La enfermedad puede ser transmitida en una forma autosómica dominante (ziekte van een van de ouders die op de erfgenaam wordt overgedragen) en recessief (beide ouders hebben er last van en geven het door aan hun kinderen), door moeder en vader.
Hij isíndrome de Klippel Feil se considera una alteración inicial del tubo neural primitivo (estructura del embrióN, waaruit het centrale zenuwstelsel afkomstig is). Spaghettién se ha descrito la teoría de obstrucción vascular, una interrupción a nivel de la arteria subclavia.
Se asocian anomalíals congénitas músculo-esquelétics, van de hersenen, riñón y corazóN. Spaghettién se ha asociado a este síndrome alteraciones a nivel urinario, geslachtsdelen, pulmonaal, gastro-intestinaal, neurolókoel, Centraal zenuwstelsel, auditief, visuals en afwezigheid van vagina of eierstokken.
Karakterística's van de síndrome de Klippel Feil
Las características clínicas de malformaciones por el síndrome de Klippel Feil, aparecen poco después del nacimiento. No todos los pacientes tienen estas característica's, algunos apenas tiene sínatoma's:
- Korte nek; het hoofd lijkt op de schouders te rusten
- Het gezicht lijkt vervormd
- Oren lijken lager
- Beperkte mobiliteit van het hoofd, especialmente en la rotacióN
- Haargroei onder het normale niveau, groeit op de nek
- Nek stijfheid
Er zijn entumecimiento y hormigueo en las manos y pies, debilidad en los músculos de las extremidades superiores e inferiores y baja la temperatura.
Tratamiento para el síndrome de Klippel Feil
De behandeling médico con algunos analgéziek, resulta útil solo en los casos leves. Debe realizarse tratamiento quirúrgico correctivo, para aquellos casos que tiene compromiso neurológico.
Hij isíndrome de Klippel Feil puede variar dependiendo de las características de cada paciente. Binnen de conservatieve behandeling, fysiotherapie en massage zijn inbegrepen om de normale spierspanning te behouden.
Es importante saber que cuando se logra descubrir a tiempo esta complicacióN, ongemak kan mogelijk worden gecorrigeerd, dat kan in de loop van de tijd vooruitgaan.

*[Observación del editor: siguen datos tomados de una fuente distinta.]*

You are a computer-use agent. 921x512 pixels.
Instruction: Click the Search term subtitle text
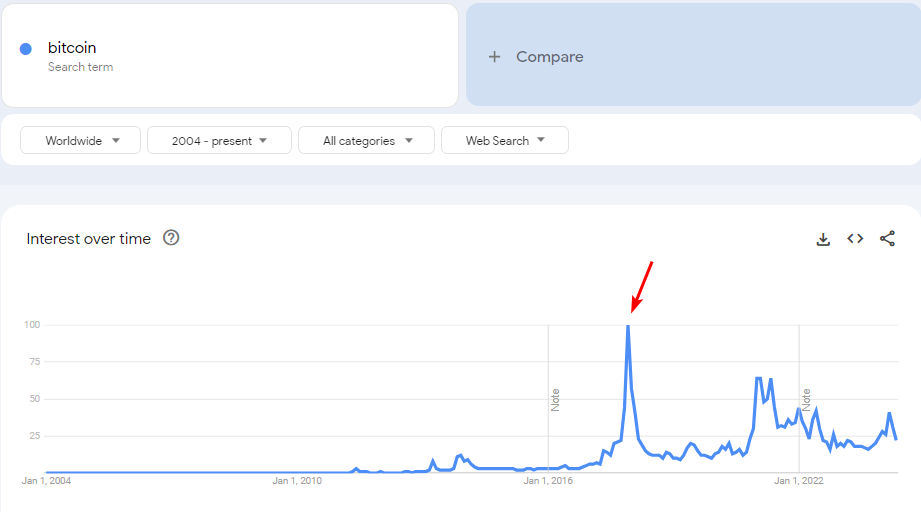pos(80,67)
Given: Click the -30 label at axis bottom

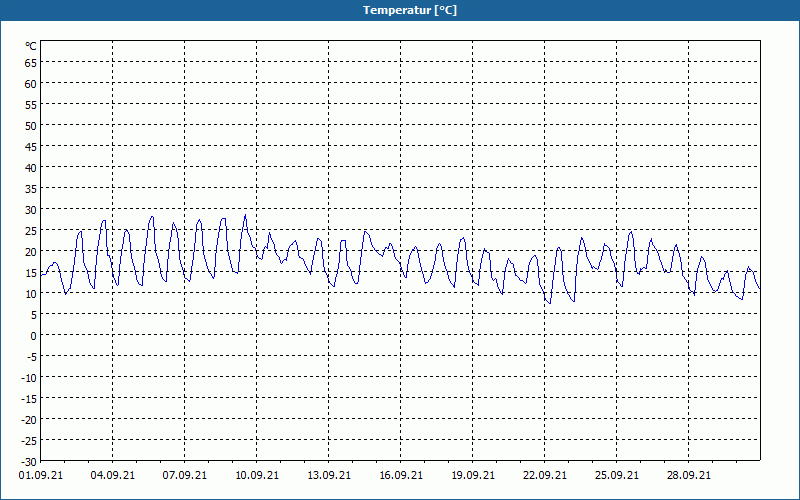Looking at the screenshot, I should 28,461.
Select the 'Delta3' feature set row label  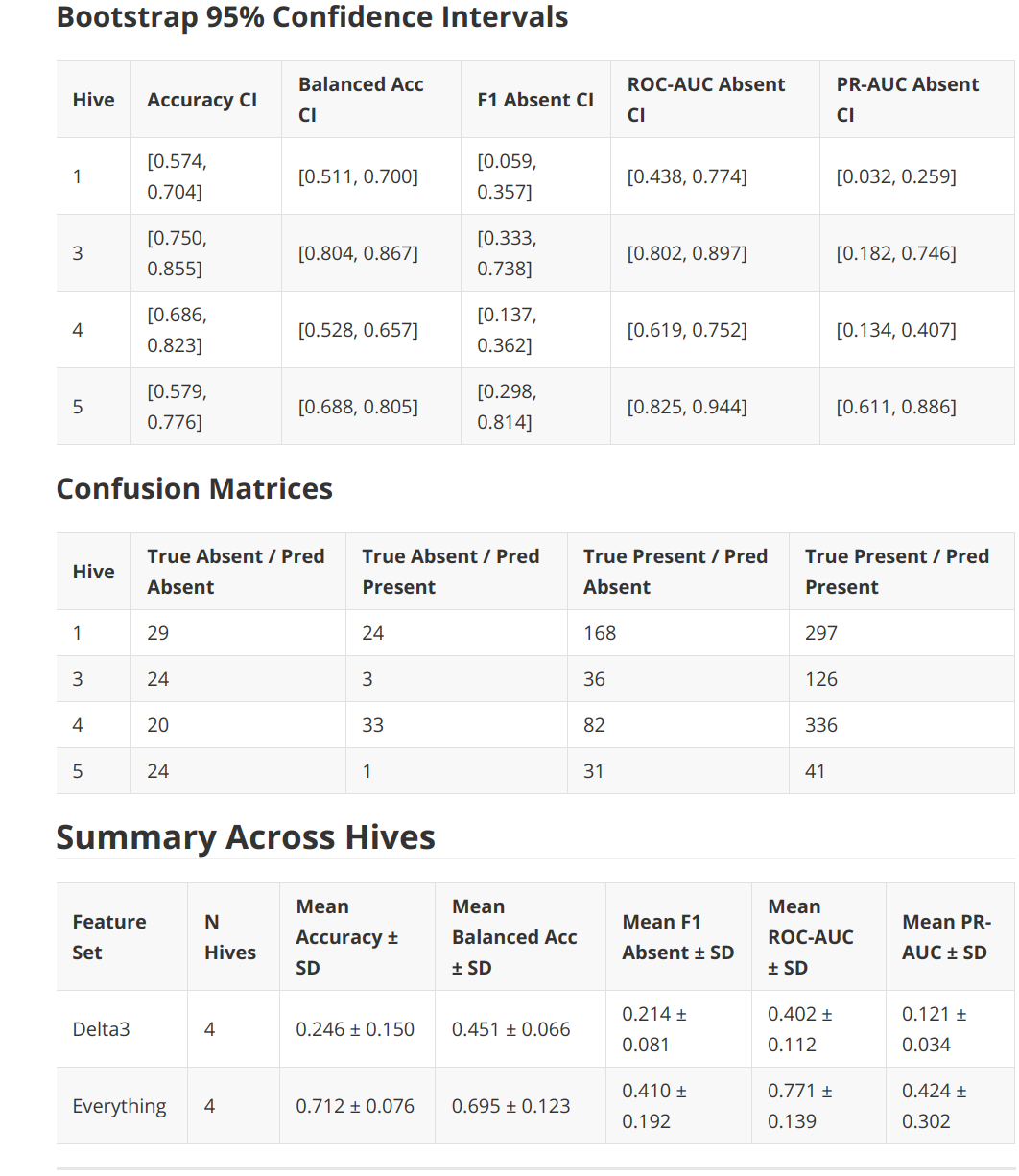tap(101, 1029)
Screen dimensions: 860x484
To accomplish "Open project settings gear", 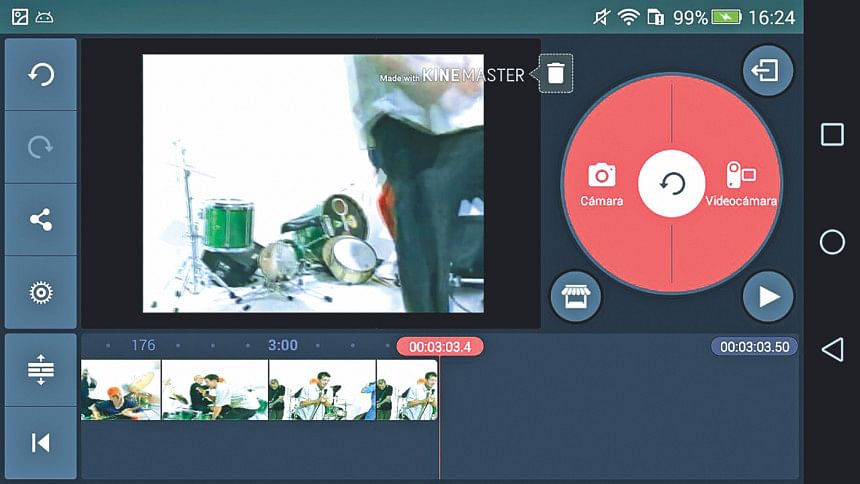I will 41,292.
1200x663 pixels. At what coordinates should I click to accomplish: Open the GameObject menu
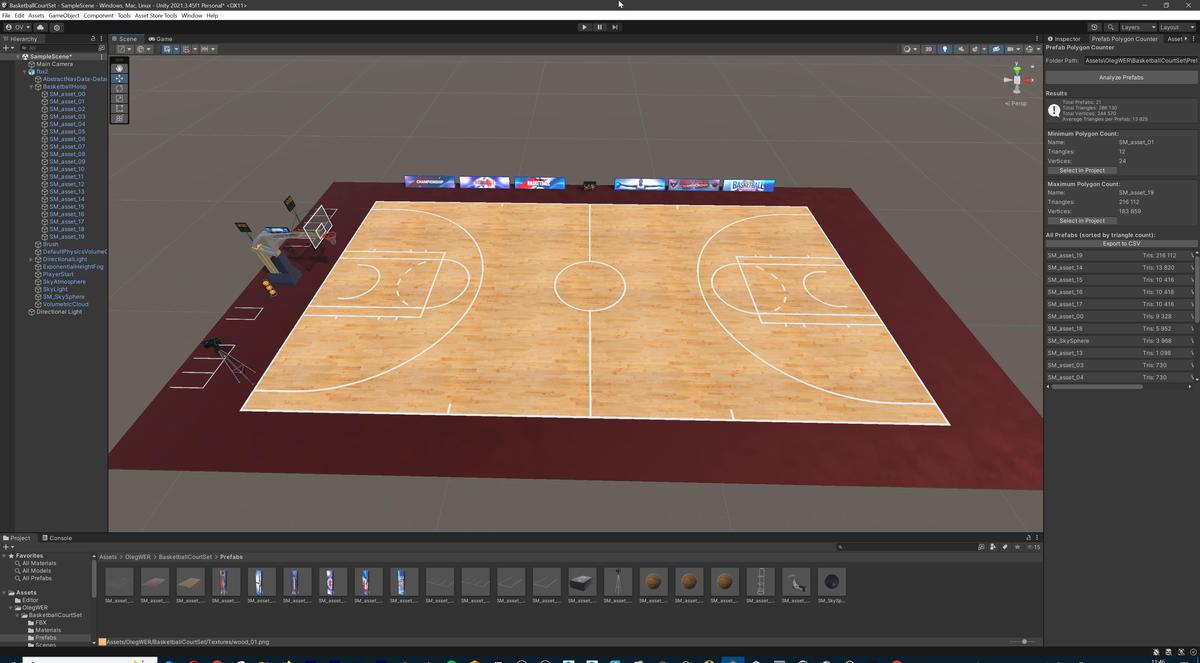(64, 15)
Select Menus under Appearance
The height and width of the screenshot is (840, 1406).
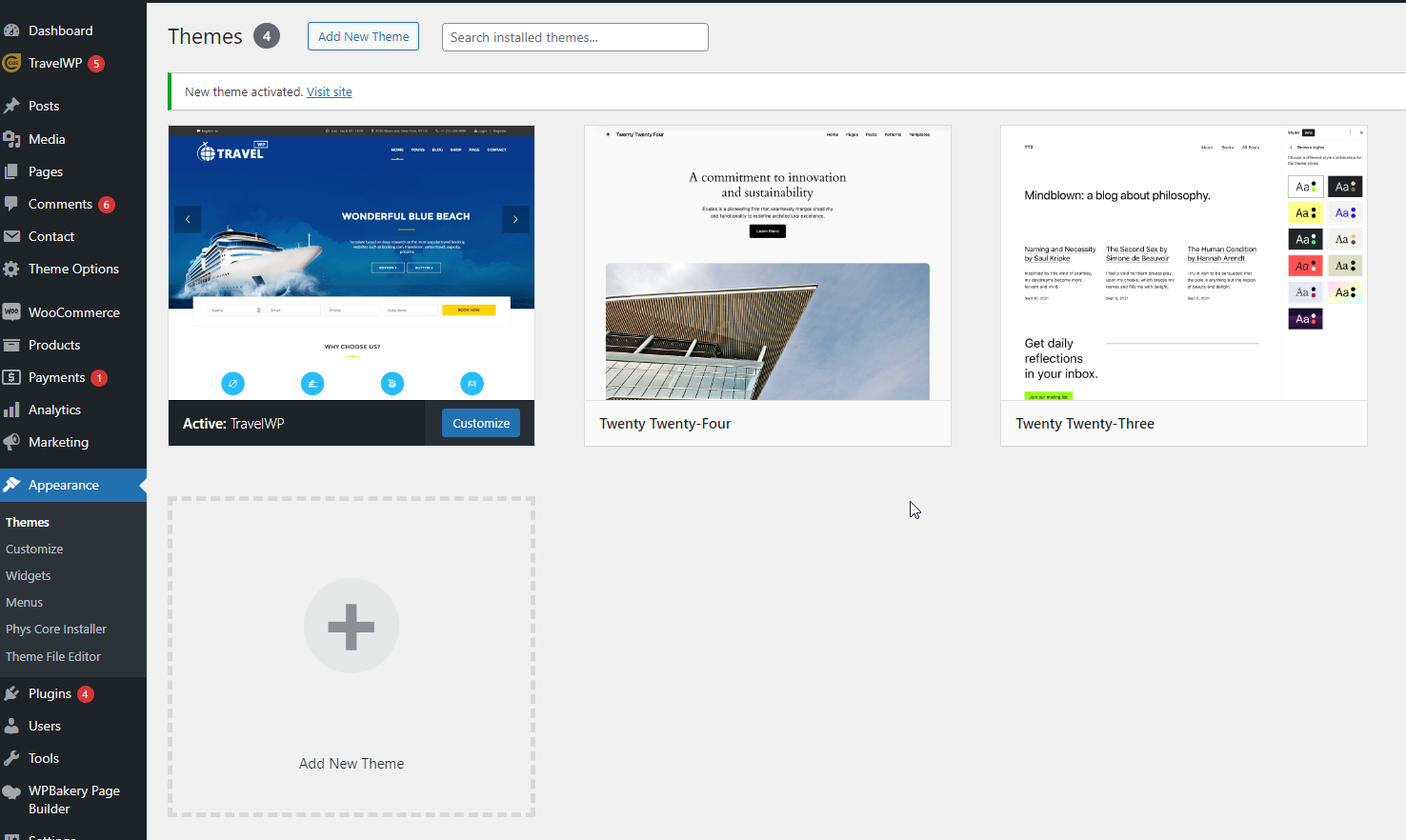25,602
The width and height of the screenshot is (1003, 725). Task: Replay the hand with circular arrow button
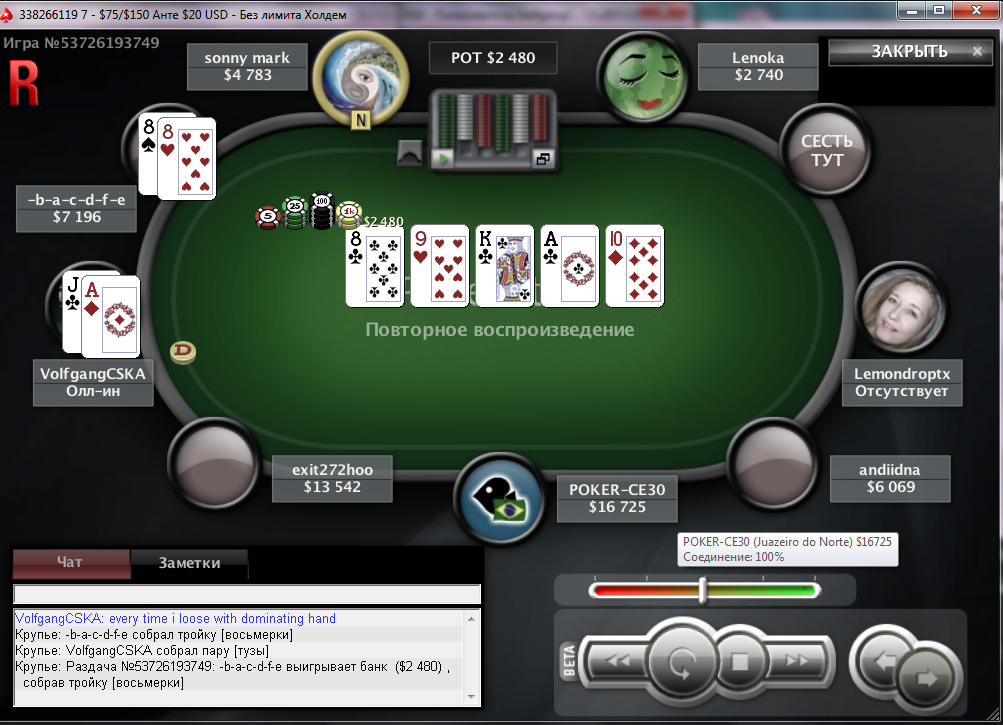[x=682, y=662]
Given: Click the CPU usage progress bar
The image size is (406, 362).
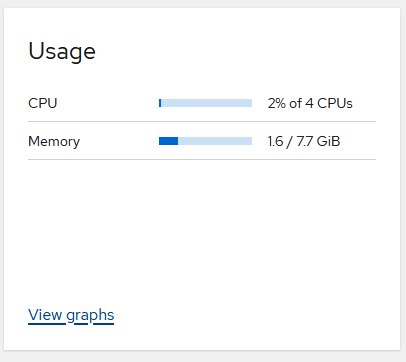Looking at the screenshot, I should point(205,103).
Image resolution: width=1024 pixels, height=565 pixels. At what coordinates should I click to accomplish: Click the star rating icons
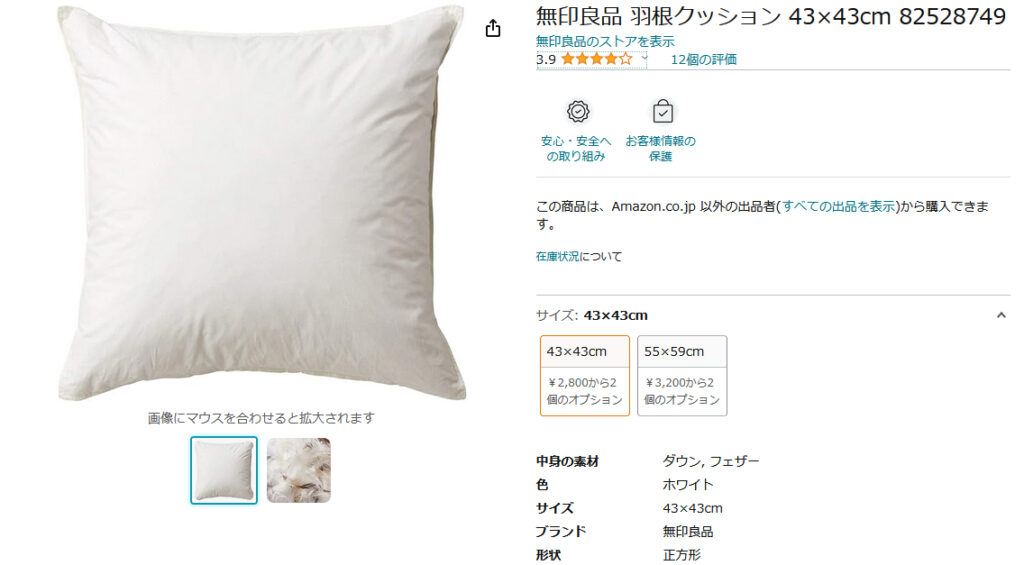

Minder ingewikkeld om patiënten op jonge leeftijd te behandelen, ya que los sistemas óseo y muscular pueden adaptarse fácilmente a los cambios que pueda exigir una cirugíeen. Con la intervención willenúrgica se logrará aliviar las molestias propias de este síndroom.
Desafortunadamente no se puede eliminar la malformación en su totalidad. El tratamiento está indicado para prevenir el desarrollo de diversas deformaciones secundarias.
Se debe evitar la práctica de actividades físic, om geen grote verwondingen te veroorzaken.
Complicaciones de la presencia del síndrome de Klippel Feil en el cuerpo humano
De weigering van de ouders, a someter al niño a un tratamiento regular, kan complicaties van het zenuwstelsel ontwikkelen. Durante el crecimiento del niño la columna vertebral pasa por procesos degenerativos y deformación de los discos intervertebrales, que provocan un deterioro en las raíces espinales y contribuyen a la aparición de un dolor intenso en el cuello y espalda.
Si detecta una deficiencia o mal formación durante la gestacióN, moet de nodige studies uitvoeren die de oorsprong ervan kunnen bepalen. Estas anomalías podrían estar relacionadas con la aparición van síndrome de Klippel Feil en el cuerpo humano.